1. Benchmark Stream Compaction Policies Before Production Deployment

Redis 8.0 Streams introduces two primary compaction strategies: MAXLEN (fixed length trimming) and MINID (time-based trimming via message IDs, which encode timestamps in milliseconds). In our Kafka setup, we used time-based retention (7 days) with 1GB segment sizes, which led to 12TB of storage for 4.2TB of active data due to segment overhead. When migrating to Redis, we initially tested MAXLEN with a cap of 100M messages per stream, but this led to unpredictable storage growth as message sizes varied. Switching to MINID with a 7-day cutoff (calculated as current timestamp minus 604800000 milliseconds) reduced storage overhead by 40%, as Redis compacts streams in-place without segment fragmentation.
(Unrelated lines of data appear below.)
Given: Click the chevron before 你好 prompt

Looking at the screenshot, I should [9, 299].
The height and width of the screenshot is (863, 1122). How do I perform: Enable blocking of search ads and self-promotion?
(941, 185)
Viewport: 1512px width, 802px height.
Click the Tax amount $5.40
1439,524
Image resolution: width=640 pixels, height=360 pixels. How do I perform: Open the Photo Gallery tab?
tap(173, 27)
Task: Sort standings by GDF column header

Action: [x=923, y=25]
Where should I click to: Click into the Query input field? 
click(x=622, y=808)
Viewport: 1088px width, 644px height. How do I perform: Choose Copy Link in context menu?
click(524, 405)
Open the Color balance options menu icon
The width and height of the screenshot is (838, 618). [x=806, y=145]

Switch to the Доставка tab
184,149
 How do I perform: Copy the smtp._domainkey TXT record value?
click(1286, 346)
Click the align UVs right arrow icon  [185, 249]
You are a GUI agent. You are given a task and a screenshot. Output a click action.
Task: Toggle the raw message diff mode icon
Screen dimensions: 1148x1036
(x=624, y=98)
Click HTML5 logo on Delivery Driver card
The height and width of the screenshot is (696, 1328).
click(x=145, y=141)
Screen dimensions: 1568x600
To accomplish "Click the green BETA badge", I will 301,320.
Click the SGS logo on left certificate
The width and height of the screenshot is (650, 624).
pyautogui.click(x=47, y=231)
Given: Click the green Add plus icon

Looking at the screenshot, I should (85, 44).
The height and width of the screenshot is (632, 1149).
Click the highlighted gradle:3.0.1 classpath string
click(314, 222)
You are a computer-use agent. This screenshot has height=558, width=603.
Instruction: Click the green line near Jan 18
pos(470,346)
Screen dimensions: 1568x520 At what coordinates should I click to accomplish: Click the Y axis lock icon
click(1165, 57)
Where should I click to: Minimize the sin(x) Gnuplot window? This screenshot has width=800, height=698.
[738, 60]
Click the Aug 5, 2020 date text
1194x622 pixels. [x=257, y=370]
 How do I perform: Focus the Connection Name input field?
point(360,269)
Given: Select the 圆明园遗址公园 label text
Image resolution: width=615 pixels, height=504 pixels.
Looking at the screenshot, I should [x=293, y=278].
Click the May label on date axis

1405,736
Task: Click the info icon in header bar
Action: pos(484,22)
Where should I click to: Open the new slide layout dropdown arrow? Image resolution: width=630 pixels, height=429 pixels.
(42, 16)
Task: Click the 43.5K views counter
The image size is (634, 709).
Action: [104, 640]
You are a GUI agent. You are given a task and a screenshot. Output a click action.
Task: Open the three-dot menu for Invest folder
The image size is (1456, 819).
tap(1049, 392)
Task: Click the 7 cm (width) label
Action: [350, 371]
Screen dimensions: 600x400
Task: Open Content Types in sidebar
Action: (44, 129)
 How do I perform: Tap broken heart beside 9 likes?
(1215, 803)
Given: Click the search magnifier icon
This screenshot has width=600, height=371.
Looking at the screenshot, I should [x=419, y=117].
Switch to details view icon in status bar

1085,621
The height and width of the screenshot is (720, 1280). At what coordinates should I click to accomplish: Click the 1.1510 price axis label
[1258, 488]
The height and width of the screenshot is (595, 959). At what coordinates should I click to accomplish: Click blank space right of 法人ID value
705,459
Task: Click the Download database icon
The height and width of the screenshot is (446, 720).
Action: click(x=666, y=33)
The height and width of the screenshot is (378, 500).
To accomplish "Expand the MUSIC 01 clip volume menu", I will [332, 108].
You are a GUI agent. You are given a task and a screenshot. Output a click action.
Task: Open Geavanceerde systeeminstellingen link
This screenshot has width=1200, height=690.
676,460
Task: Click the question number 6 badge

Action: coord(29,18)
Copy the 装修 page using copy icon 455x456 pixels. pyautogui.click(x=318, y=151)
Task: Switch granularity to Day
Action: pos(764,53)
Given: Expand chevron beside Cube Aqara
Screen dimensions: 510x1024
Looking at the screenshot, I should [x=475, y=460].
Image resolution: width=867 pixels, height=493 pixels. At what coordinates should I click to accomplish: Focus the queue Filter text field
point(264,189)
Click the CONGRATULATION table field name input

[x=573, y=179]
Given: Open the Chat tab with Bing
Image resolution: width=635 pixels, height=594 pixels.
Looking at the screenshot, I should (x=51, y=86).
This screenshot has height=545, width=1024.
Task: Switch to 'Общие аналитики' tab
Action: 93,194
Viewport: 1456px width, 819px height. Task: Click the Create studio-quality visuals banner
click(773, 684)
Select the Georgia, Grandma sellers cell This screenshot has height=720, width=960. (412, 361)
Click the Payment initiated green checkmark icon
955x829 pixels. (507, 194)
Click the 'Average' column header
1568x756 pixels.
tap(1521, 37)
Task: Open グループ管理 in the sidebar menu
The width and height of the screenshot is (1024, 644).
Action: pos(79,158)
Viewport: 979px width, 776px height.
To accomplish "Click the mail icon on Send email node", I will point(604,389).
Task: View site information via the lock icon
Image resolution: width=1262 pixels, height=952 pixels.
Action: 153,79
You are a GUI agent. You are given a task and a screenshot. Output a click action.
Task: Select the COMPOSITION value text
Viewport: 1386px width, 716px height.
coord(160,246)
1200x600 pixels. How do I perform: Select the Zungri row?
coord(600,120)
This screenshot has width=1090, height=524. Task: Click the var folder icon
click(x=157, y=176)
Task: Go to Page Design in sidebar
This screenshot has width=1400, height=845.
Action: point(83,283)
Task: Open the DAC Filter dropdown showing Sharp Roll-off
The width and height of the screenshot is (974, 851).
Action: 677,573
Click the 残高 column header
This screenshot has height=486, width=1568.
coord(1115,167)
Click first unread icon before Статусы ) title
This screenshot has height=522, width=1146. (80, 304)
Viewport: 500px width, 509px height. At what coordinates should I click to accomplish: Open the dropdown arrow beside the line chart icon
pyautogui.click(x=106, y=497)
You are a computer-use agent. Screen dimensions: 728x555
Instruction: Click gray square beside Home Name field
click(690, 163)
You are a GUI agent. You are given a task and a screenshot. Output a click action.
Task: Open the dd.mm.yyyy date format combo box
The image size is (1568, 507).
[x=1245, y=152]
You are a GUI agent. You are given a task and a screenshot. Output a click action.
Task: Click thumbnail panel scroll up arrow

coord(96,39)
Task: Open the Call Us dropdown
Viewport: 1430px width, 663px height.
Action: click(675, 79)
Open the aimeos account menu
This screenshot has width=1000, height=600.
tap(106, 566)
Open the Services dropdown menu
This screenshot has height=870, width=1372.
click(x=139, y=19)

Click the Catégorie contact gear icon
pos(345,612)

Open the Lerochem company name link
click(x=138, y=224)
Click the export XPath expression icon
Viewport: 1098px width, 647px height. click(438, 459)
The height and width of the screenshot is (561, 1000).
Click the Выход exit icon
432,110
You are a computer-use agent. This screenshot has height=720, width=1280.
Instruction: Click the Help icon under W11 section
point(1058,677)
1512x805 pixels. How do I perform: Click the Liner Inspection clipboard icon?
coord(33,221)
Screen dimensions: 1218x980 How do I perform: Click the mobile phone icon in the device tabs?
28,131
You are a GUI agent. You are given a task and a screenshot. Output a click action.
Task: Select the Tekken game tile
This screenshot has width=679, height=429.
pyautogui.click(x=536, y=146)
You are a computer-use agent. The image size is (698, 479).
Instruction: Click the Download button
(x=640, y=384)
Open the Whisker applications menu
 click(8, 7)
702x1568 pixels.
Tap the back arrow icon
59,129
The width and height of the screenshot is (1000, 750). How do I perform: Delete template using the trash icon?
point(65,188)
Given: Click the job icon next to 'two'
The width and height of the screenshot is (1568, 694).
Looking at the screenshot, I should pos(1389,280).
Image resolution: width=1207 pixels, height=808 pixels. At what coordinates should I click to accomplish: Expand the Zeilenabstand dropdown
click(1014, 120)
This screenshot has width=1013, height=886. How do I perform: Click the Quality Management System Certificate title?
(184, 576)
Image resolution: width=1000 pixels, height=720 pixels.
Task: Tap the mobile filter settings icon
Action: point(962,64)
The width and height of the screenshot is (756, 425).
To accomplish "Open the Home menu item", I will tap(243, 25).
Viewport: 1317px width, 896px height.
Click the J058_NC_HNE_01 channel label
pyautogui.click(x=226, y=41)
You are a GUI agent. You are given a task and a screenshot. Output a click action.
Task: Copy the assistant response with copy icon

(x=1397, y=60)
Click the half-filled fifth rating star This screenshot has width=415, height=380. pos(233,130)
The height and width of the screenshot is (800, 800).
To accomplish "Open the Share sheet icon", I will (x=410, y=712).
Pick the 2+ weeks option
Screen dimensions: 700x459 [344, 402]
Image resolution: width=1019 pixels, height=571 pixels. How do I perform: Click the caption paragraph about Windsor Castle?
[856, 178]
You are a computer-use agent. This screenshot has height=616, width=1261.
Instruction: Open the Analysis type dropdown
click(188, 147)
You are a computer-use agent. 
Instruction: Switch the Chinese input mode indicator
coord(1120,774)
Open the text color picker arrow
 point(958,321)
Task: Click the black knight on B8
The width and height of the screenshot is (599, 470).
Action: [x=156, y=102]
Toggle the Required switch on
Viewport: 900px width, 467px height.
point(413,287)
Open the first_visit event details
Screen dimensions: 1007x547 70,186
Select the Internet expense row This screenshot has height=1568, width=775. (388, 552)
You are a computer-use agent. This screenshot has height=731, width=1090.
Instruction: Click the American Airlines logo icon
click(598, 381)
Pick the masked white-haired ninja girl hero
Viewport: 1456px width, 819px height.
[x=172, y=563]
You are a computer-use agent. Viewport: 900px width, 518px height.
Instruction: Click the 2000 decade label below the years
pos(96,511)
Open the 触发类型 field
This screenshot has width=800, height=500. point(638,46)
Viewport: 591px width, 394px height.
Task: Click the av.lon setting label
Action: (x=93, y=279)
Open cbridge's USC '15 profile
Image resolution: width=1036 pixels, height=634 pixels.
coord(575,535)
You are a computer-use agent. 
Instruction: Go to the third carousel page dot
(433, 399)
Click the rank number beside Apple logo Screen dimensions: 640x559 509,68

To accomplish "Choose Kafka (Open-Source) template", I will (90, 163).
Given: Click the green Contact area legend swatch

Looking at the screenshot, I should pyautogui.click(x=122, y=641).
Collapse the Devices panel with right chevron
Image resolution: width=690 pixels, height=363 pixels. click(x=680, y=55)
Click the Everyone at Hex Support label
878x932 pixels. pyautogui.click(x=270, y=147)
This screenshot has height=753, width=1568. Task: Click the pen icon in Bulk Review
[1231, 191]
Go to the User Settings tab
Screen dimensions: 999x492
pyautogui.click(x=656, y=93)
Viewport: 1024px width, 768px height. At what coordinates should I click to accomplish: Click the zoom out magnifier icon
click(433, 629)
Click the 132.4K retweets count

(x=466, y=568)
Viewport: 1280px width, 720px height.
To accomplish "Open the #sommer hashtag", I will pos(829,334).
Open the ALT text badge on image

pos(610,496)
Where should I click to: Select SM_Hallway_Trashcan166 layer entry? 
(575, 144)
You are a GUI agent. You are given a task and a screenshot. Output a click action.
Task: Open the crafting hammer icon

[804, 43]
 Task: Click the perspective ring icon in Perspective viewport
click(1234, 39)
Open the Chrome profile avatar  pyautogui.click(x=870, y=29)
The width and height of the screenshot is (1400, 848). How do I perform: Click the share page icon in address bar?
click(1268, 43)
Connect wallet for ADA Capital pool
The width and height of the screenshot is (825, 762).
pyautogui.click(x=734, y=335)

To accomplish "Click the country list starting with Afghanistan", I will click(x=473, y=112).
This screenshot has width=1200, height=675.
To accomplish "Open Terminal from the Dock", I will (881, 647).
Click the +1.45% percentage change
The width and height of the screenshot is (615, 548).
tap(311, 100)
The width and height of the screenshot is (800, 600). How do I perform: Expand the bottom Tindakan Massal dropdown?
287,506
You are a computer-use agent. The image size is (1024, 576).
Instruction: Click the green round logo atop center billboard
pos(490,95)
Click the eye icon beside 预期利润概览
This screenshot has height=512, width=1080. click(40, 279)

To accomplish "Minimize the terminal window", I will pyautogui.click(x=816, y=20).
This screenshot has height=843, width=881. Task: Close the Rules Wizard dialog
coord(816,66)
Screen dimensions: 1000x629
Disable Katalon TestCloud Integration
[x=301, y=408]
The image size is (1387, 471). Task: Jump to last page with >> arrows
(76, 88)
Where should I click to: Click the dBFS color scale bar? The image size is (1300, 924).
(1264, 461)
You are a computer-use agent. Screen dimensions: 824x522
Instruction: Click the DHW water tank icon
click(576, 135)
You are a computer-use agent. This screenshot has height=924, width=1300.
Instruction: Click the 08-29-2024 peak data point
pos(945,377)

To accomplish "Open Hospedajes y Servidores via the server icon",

Always run 72-hour load tests with production-like message size distributions before choosing a compaction policy: we used Redis 8.0 and the redis-benchmark tool to simulate 1.2M events/sec with 0.5KB-4KB payloads, measuring storage footprint every 6 hours. One critical caveat: MINID compaction is asynchronous by default, so if you require strict retention guarantees, enable the SYNC option (added in Redis 8.0.1) to block writes until compaction completes. For most event-driven workloads, async compaction is sufficient and avoids write latency spikes.

# Trim stream to retain only messages from the last 7 days
# Calculate 7 days in ms: 7 * 24 * 60 * 60 * 1000 = 604800000
redis-cli XTRIM transactions-stream MINID $(($(date +%s%3N) - 604800000))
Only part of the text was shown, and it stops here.